Hadley Robbins - Columbia - July 2017

The board and management quickly took steps to let key stakeholders — employees, investors, regulators and executives at Pacific Continental — know that the bank had a plan in place to continue with its normal operations in addition to the acquisition, Robbins said. There are currently no concerns about completing the acquisition, which Columbia could close as early as Aug. 1, Robbins said.

“More than anything we tried to let people know that we had a plan, we had a strategy, we knew how to run the bank and the bank will be stable,” said Robbins, who joined Columbia after it bought West Coast Bancorp in 2013. “The board had the luxury of time to make a considered decision on a permanent CEO.”

The board completed a thorough executive search, including hiring an outside firm to bring in candidates. That indicated that it had faith in Robbins to run the organization on an interim basis and that it saw him as the best candidate for the job, not just the most convenient, experts said.

The virtues of readiness aside, transitions must be handled with some grace to preserve morale, experts said. Honoring a key figure hints at the organization’s culture and shows that it has a solid infrastructure with an ability to adapt, Eckels said.

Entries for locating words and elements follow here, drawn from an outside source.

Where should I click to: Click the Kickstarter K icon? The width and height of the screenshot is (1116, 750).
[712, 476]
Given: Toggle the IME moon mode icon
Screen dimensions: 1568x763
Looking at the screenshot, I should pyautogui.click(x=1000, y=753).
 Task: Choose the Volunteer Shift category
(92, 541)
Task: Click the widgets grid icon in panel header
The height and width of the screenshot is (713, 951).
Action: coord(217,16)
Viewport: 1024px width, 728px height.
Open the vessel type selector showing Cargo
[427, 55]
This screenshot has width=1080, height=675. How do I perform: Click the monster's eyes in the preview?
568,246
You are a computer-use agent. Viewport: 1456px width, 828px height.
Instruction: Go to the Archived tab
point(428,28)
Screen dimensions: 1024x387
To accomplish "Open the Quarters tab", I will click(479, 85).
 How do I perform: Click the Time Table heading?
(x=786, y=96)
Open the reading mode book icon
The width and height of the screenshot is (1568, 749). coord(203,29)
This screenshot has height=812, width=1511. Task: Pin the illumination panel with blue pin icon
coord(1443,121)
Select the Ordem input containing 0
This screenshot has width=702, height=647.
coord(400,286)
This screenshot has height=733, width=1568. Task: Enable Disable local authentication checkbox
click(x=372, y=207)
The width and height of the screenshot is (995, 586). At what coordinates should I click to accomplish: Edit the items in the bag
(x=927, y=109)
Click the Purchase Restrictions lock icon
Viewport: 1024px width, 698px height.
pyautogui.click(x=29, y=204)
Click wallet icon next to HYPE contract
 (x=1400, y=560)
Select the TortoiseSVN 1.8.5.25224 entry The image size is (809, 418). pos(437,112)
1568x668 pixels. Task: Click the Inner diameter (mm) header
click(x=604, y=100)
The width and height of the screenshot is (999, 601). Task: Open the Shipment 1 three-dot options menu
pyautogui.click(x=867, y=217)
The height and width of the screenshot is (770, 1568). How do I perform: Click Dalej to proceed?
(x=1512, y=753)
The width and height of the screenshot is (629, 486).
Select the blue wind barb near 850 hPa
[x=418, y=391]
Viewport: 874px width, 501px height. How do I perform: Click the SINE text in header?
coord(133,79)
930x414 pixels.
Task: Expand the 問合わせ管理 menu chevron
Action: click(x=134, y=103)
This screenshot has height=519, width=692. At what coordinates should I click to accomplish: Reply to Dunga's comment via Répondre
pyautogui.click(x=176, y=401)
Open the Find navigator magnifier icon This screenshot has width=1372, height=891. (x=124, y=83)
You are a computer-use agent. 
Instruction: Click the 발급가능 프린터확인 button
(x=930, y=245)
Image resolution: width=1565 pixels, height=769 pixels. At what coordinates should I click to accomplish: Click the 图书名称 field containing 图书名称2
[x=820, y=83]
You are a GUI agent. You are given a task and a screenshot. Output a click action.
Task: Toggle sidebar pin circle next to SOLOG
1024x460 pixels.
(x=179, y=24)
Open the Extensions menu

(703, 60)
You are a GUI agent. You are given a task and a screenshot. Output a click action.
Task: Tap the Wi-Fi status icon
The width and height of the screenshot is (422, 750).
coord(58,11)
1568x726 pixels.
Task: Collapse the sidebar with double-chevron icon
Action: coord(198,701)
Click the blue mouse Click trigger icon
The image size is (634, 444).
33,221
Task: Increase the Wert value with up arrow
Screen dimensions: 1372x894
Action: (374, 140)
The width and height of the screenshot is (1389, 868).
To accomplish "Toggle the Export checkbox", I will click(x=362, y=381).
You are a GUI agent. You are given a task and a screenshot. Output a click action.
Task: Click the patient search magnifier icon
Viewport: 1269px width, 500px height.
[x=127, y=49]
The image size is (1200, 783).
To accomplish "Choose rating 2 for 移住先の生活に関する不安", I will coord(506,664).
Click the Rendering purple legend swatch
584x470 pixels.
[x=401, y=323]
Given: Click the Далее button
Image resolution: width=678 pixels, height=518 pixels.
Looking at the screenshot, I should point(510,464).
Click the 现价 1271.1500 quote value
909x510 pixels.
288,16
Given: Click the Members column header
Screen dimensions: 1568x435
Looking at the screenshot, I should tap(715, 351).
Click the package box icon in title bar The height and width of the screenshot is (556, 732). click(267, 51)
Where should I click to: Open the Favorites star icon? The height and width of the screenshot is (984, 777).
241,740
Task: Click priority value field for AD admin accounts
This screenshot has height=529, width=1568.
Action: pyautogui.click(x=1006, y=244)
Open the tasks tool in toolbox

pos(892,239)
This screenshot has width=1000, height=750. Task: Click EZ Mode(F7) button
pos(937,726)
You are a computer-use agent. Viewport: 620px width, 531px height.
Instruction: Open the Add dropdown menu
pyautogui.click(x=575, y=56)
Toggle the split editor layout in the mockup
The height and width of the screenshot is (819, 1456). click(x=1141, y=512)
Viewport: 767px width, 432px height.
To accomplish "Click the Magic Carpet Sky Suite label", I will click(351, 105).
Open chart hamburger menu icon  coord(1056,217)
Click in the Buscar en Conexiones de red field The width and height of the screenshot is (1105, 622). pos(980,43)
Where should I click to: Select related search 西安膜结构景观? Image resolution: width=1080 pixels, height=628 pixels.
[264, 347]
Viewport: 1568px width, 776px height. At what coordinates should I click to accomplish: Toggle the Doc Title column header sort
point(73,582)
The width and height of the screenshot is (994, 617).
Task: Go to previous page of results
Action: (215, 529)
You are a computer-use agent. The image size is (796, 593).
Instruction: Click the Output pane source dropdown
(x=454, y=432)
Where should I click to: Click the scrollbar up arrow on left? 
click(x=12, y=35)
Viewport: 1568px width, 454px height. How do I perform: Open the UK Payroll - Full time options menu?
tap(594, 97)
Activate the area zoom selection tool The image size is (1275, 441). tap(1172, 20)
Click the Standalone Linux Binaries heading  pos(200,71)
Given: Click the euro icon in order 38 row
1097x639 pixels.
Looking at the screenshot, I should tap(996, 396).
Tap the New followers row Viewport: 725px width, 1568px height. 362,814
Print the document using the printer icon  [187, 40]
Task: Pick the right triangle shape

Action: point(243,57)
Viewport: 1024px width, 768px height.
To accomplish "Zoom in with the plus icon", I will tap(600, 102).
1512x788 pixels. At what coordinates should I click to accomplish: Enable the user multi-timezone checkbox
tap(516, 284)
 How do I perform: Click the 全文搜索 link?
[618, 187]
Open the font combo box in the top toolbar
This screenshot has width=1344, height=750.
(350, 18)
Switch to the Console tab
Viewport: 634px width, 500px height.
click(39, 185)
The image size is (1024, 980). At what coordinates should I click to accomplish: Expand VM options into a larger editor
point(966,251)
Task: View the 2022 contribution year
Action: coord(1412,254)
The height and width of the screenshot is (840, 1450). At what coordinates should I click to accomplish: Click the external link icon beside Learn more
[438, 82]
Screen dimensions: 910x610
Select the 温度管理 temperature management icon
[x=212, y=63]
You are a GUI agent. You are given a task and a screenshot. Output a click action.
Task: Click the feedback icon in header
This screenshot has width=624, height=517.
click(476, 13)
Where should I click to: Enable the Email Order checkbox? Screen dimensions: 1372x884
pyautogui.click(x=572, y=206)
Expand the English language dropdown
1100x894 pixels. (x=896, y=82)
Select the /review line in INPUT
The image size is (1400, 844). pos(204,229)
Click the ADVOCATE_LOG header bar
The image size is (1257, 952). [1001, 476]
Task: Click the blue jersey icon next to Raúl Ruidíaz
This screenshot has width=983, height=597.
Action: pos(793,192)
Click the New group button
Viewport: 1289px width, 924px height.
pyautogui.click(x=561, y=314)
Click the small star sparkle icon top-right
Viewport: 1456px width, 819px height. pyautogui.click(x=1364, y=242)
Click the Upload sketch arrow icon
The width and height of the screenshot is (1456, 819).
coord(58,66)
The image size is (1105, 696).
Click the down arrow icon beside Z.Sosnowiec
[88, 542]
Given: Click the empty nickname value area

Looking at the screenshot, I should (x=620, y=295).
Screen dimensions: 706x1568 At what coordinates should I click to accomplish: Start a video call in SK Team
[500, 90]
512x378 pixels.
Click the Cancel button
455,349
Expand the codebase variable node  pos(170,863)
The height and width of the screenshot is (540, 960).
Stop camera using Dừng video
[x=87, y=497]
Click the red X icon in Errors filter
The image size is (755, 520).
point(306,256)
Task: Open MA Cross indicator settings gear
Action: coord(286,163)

“If a bank loses a CEO and they just kind of move on, don’t you think everyone else begins to wonder, ‘If they don’t care about the leader of the company, why would I think they care about me?’ ” Eckels said. “It’s important to show that people matter and the bank is a family.”

Dressel had made community involvement a cornerstone of her leadership, so to honor her, Columbia organized a service day in April. More than 600 employees participated across three states in 70 different volunteer projects as part of the day, and there are now plans to host the event on an annual basis, Robbins said.

“It was a wonderful tribute to her and showed how much she meant to us,” Robbins said. “It helped the bank heal.”